- [Work to be completed]
Return, exactly as written, the line containing "Декабрь 2024 (71, 1235)" and every line after it to the end of the records below, with no pictures.

- [Excerpted records]

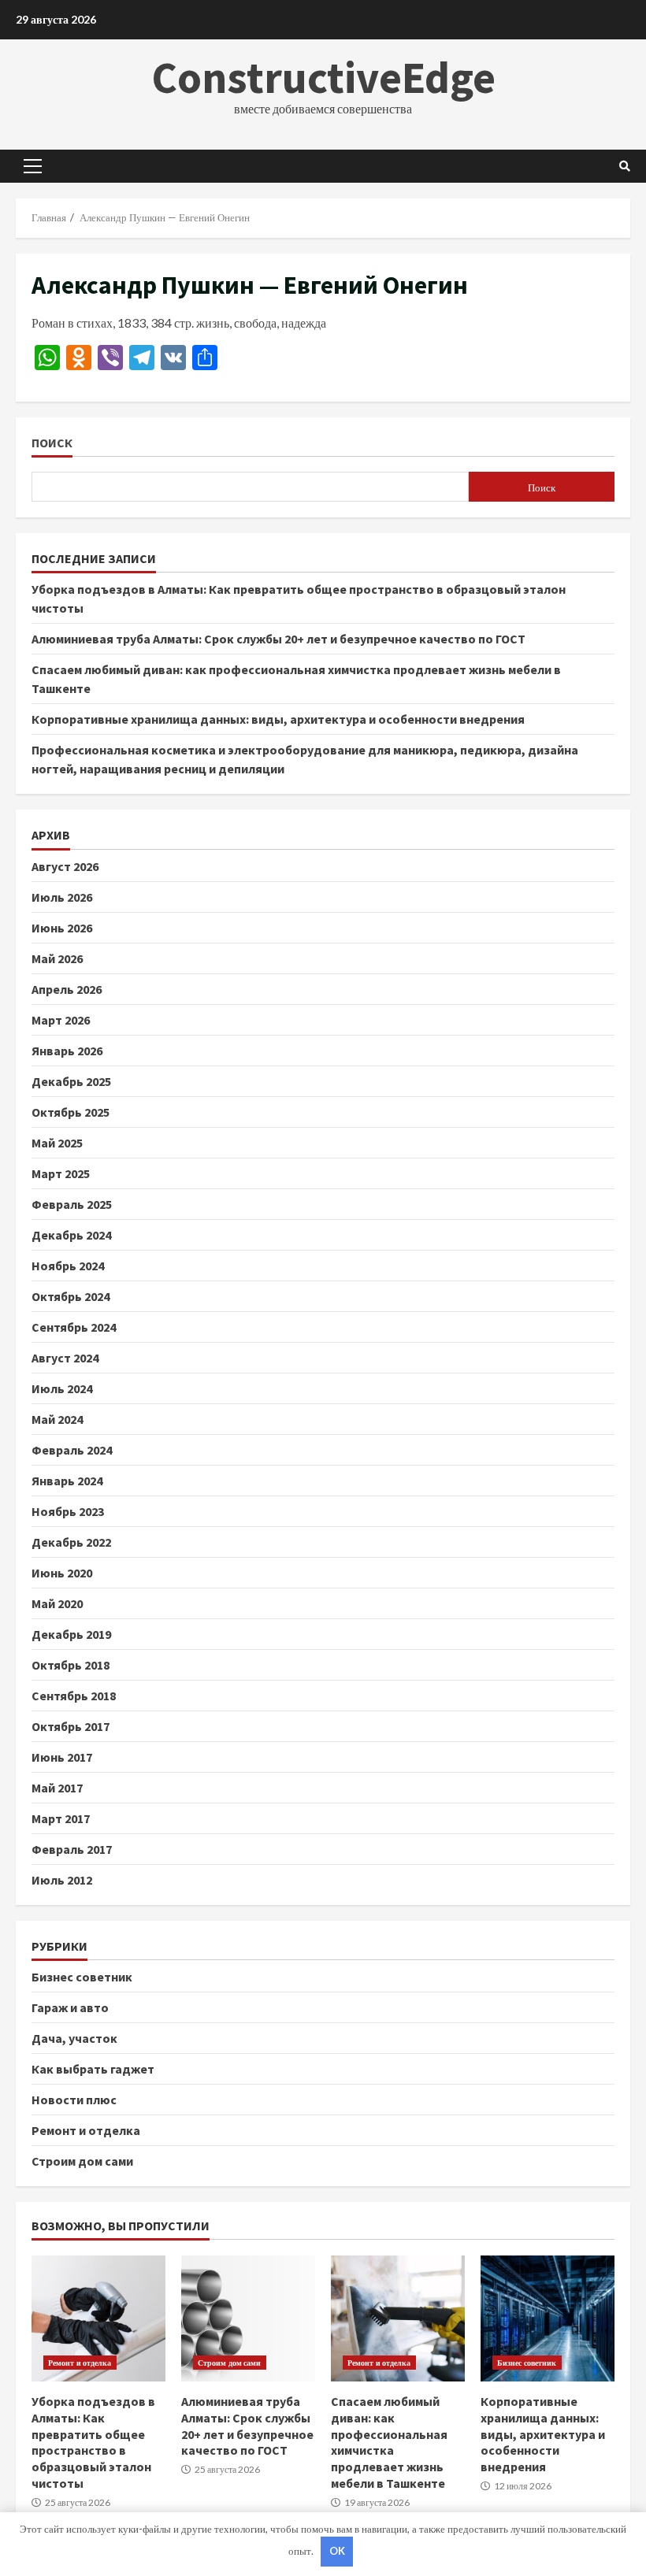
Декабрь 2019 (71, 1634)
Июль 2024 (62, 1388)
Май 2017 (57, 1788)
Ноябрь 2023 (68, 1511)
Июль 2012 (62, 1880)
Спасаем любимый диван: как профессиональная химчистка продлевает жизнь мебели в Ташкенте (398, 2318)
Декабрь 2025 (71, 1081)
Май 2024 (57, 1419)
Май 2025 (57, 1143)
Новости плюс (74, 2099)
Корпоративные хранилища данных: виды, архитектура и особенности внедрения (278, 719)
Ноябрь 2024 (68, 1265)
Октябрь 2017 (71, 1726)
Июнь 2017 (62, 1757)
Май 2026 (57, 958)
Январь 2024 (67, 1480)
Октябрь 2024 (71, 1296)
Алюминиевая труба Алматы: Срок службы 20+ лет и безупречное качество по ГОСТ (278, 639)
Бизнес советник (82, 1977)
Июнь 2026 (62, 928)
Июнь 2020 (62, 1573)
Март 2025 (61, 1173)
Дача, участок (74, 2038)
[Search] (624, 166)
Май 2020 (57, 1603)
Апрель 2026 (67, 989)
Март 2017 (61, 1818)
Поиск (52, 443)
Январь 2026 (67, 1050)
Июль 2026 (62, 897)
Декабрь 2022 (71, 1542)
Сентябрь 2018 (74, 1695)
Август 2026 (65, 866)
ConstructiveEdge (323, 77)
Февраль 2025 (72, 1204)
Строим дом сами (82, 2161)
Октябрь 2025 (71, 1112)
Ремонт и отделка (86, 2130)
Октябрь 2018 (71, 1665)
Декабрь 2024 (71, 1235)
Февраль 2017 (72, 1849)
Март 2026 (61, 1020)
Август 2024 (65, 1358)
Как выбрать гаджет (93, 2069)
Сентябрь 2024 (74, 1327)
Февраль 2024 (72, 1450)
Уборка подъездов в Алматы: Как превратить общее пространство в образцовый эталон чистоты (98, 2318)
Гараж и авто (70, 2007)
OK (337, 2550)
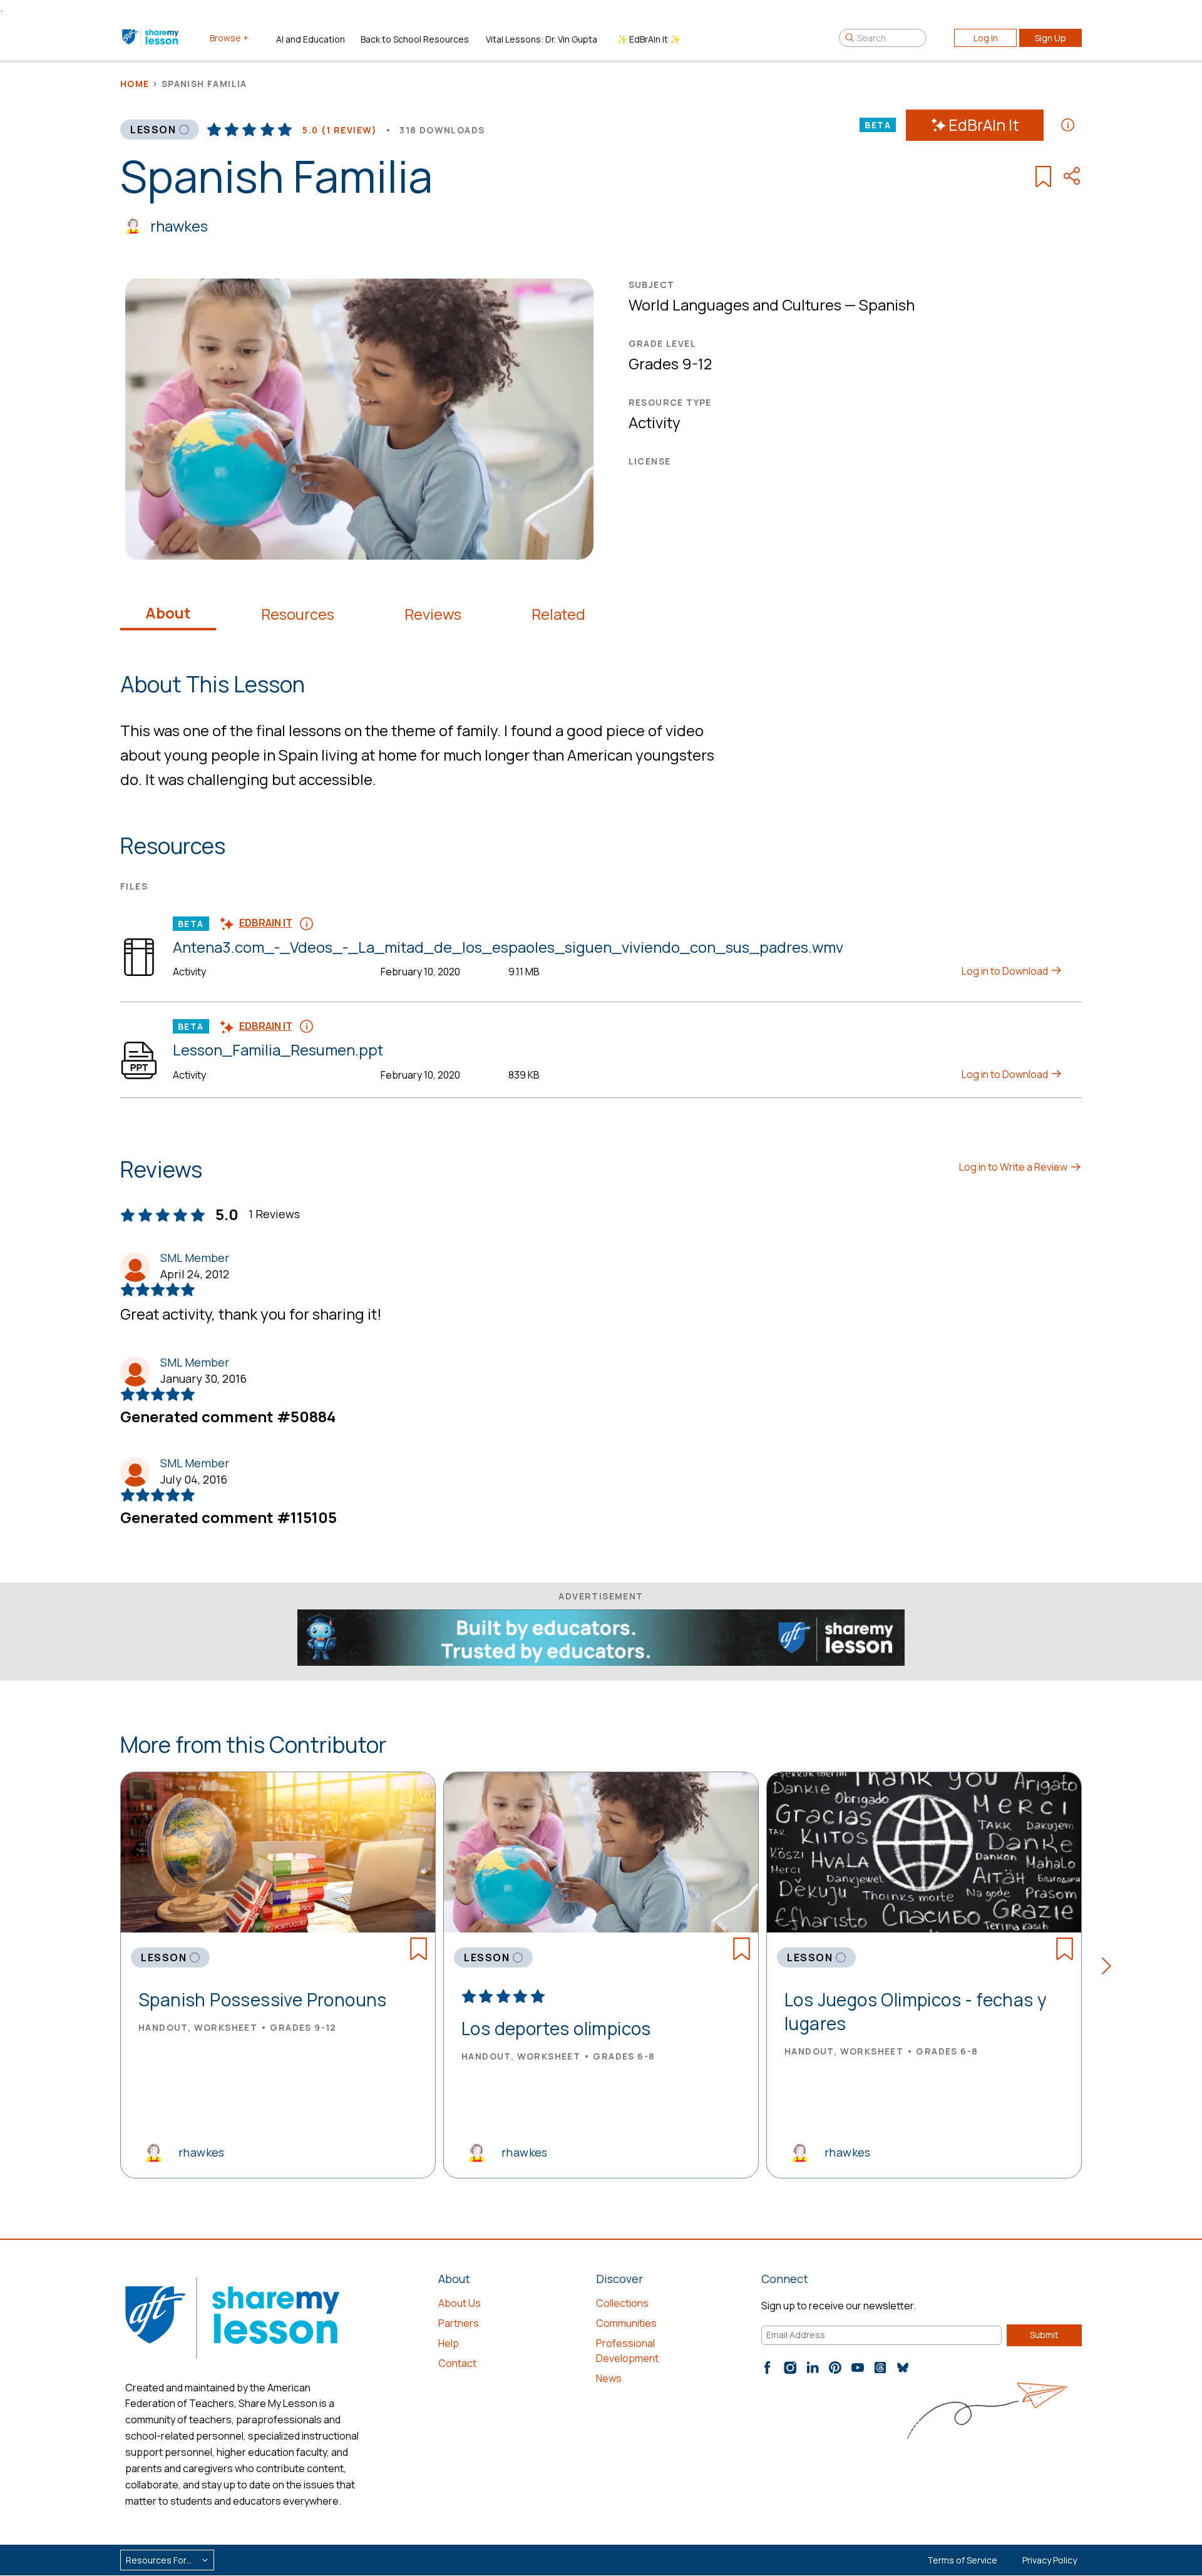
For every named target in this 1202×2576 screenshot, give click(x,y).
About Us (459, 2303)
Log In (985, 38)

- [Response]
Декабрь 2024 (71, 1235)
Февраль 2017 (72, 1849)
Март 2026 (61, 1020)
Август 2024 (65, 1358)
Как выбрать гаджет (93, 2069)
Сентябрь 2024 (74, 1327)
Февраль 2024 (72, 1450)
Уборка подъездов в Алматы: Как превратить общее пространство в образцовый эталон чистоты (98, 2318)
Гараж и авто (70, 2007)
OK (337, 2550)
For every named target in this 1202×2576 screenshot, give click(x,y).
About Us (459, 2303)
Log In (985, 38)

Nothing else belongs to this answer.